**RECORDED INFORMATION**:

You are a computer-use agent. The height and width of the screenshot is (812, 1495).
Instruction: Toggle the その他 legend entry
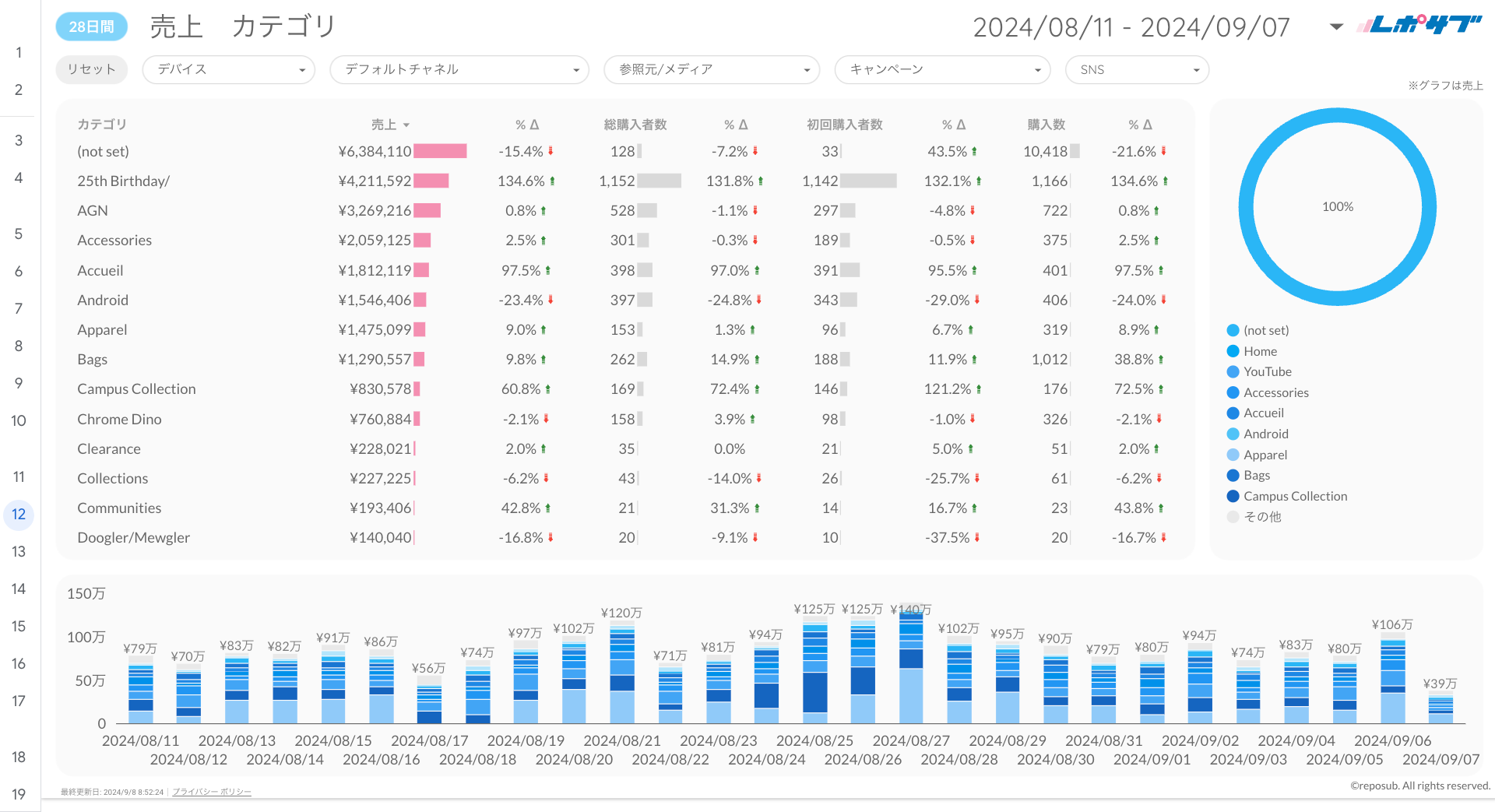click(x=1261, y=517)
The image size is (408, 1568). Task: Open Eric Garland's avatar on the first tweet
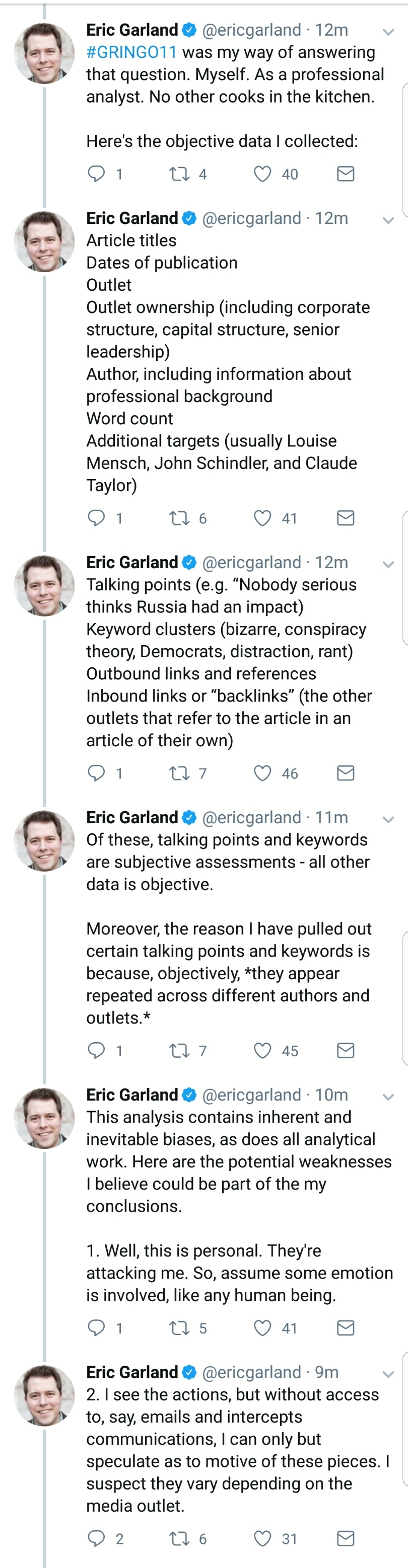tap(44, 53)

**WHAT IS BEING ASKED**: Every line of the listing above is to be repeated exactly, with its pictures left out.

**OUTPUT FOR THIS TASK**:
You are a computer-use agent. The height and width of the screenshot is (812, 1495).
Instruction: Toggle the その他 legend entry
click(x=1261, y=517)
The image size is (408, 1568). Task: Open Eric Garland's avatar on the first tweet
tap(44, 53)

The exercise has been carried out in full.